Luton is an old industrial centre that has fallen on hard times. At first they made hats here, and the local football team is still called ‘the Hatters’. When making hats virtually died out as a means to earn a living, the town switched to building cars, but today there’s not much left of that industry either. So we have many of the characteristics that go with poor towns: relatively high unemployment, a high proportion of underprivileged ethnic minorities, a fly-blown and rather ugly town centre, the result of the usual ghastly post-war attempt to ‘improve’ the urban landscape, which ended up replacing the old and picturesque by the brutal and modernist.

Harpenden on the other hand is... well, it’s nice. The centre is all lovely old buildings with beams and gabled roofs, good shops and an attractive village green on which cricket is still played. Behind are leafy and well proportioned streets. It’s a desirable place to live and property prices reflect that fact. Its population is, of course, massively white and British born.

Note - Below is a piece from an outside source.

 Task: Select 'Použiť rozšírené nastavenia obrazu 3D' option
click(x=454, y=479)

We went to Harpenden on Saturday for a concert in the Methodist Church, and very beautiful it was too. The high point was Mozart (no surprise there): the Solemn Vespers which contains a soprano aria that is apparently famous – and I can confirm it deserves to be – but which I had never heard before, so the evening filled a gap in my education as well as being generally uplifting.

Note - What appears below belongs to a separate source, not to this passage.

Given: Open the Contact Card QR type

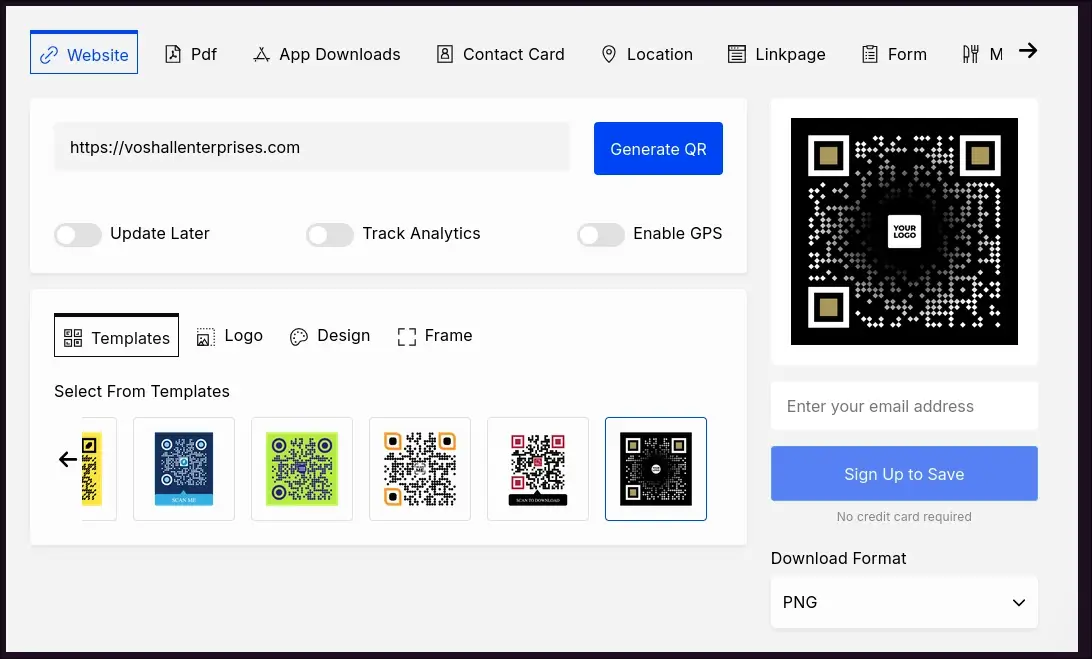Looking at the screenshot, I should coord(501,54).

It took a while to get parked when we arrived because someone was struggling to get a 4 by 4 into a space which was big enough for the car but too small for the elderly lady behind the wheel. Eventually she got to within a metre of the kerb, which seemed to be about as good as it was going to get, and she let us past. I have no idea why people drive these cars. They’re ostensibly designed to be used off-road, though the closest most of them ever get to that wild state is when their owners park them on pavements. They’re far too big for our roads – particularly in this country, where every trip in the south takes at least 50% longer than you’d expect, because of the traffic – and they guzzle fuel.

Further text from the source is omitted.